Berke Özer, Fenerbahçe'ye transfer oldu. Sarı lacivertliler de kaleyi devralacak bir oyuncu almak istiyordu ama o isim Berke değildi. Elinde çok kaleci vardı. Altınordu'nun yedek kalecisinin Fenerbahçe'de kadroya girmesi beklenemezdi. Altyapıdan kadroya kaleci takviyesi bile yapıldı, Berke alınmadı. Bu sebepten kiraya verildi ve Belçika'nın 2. ligdeki takımı KVC Westerlo'ya gönderildi.
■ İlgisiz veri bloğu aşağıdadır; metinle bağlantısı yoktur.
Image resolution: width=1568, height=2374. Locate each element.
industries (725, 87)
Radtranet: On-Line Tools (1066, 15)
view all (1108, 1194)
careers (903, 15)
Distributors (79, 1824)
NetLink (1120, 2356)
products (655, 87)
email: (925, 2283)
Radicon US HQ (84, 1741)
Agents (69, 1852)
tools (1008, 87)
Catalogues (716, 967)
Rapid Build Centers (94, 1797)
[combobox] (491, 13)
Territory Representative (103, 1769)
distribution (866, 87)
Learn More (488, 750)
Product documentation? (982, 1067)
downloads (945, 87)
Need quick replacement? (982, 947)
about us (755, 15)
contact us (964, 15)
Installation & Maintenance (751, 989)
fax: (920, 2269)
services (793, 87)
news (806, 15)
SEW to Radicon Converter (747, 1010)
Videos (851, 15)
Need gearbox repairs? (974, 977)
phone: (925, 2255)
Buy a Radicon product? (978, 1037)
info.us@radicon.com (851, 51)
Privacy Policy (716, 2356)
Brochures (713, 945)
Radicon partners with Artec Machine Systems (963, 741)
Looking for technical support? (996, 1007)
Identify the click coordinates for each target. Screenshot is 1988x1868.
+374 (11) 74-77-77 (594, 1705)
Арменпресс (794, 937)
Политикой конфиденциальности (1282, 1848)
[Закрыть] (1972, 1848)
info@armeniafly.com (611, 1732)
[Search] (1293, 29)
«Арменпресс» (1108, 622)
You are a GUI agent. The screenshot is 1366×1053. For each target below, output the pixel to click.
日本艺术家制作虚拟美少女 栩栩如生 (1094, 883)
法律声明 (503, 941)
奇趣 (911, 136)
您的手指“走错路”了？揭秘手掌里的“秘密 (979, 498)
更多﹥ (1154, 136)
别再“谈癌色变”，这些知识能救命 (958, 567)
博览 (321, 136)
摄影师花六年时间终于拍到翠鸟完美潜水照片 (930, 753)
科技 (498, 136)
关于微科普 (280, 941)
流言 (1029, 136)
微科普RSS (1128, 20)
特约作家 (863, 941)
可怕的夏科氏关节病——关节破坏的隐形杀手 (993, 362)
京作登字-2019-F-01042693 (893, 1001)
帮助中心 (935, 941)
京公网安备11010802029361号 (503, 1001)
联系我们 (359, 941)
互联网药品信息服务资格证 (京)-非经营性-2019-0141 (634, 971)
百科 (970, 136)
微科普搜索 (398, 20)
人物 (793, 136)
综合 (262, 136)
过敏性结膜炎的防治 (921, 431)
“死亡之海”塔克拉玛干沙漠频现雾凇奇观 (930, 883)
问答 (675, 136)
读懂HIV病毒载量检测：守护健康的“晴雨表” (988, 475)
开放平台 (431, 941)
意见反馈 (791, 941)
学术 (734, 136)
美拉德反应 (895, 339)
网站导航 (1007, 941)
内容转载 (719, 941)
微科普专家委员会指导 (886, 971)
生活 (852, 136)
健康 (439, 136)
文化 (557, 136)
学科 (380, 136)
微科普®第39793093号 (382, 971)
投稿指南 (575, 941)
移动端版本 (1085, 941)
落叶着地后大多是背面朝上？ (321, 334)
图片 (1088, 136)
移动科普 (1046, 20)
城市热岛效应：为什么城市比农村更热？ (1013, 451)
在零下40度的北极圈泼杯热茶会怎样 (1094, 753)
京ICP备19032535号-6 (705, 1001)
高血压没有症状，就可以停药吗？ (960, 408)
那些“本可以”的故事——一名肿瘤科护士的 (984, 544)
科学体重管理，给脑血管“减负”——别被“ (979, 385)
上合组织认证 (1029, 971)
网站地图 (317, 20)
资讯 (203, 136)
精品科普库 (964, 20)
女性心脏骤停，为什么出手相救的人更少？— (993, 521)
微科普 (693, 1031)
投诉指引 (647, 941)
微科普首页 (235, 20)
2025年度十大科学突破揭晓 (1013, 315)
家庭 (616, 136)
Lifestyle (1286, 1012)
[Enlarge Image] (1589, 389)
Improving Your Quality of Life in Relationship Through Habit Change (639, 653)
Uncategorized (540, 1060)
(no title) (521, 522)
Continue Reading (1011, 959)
Proximus League'de 10 maçın tamamında forma giydi ve 90 dakika boyunca kalesini korudu. 7 gol yedi. Şampiyonluk adaylarından biriler. Oynadığı ülke ve kulüp her ne kadar zayıf gibi görünse de, bir yerden başlaması gerekiyordu. Burada kendini kanıtlaması şart yoksa kaybolup gidebilir.
***
Fenerbahçe'ye giden diğer bir isim Barış Alıcı. Hazırlık maçlarında oynatıldı ama kiralanması gerektiğine karar verildi. Rizespor'a gönderildi. 7 haftalık süreçte, sadece 3 maçta oynadı. Onda da sonradan oyuna girdi ve toplam 28 dakika süre alabildi. Ona bu transfer pek yaramadı. Yedek kulübesinde oturmak büyük bir kayıp. Böyle giderse Fenerbahçe'de tutunması zor.
***
Beğendiğim oyunculardan Erce Kardeşler, sezon başında Trabzonspor'a transfer oldu. Bir Süper Lig takımına gitmesi iyi idi ama geçen sezon 13. haftada kaleyi devralmış ve sakat olduğu 2 maç dışında bırakmamış bir kaleci olan Uğurcan Çakır vardı rakibi olarak. Kalesini başarıyla korumuş, herkesten geçer not almıştı. Üstelik de Trabzon'un alt yapısından çıkmıştı ve taraftarlar, kendi evlatları gibi seviyor, sahip çıkıyordu. Bu sebepten Erce'nin yedek kulübesine mahkum kalacağını ve burada paslanabileceğini yazmıştım. Avrupa Kupaları olsun, Süper Lig olsun tüm maçlarda yedek kulübesinde oturdu. Uğurcan'ın gösterdiği bu performans yüzünden de buraya mahkum kalacağı aşikar.

En fazla 3 transfer

Altınordu'dan başladım, devam edeyim. 2020 senesinde Süper Lig'e çıkma hedefi vardı. Ama şu anda bu hedeften çok uzaklar. Diğer takımlara göre oynadığı oyun olarak çok gerideler. Gerçi Şeytanlar her sene lige kötü başlar, sonra toparlar ve genellikle sezonu 7. sırada bitirirler. Bu sene de kötü başladı ama gelecek için de pek bir ümit vermiyorlar.
***
Her zaman savunduğum bir şey vardır. Bir takıma her sene en fazla 3 transfer yapılmalıdır. Fazlası zarardır. Çünkü yapılan fazla transferler yüzünden o takımda bir sistem oturtmak zor olur. Altınordu'nun bir sistemi var ama her sezon aldığı ve gönderdiği oyuncuların çokluğu yüzünden tam olarak işlemiyor. Bunun için zaman gerekiyor. Ancak bu sefer gidenler ağır toplar oldu. Başarılı bir yıl geçiren oyuncular, başka kulüplerce transfer edildiler.
***
Erce Kardeşler ayağını çok iyi kullanan bir kaleci idi. Bir oyuncu gibi paslar atardı. Onun yerine kaleye geçen Erhan Erentürk bu konuda çok eksik. Geri paslarda bir tedirginlik yaşıyor. Pas verirken oldukça zorlanıyor. Oysa bu takımda kaleciden başlayan ayağa pas sistemi var. Bu sisteme tam olarak alışması şart.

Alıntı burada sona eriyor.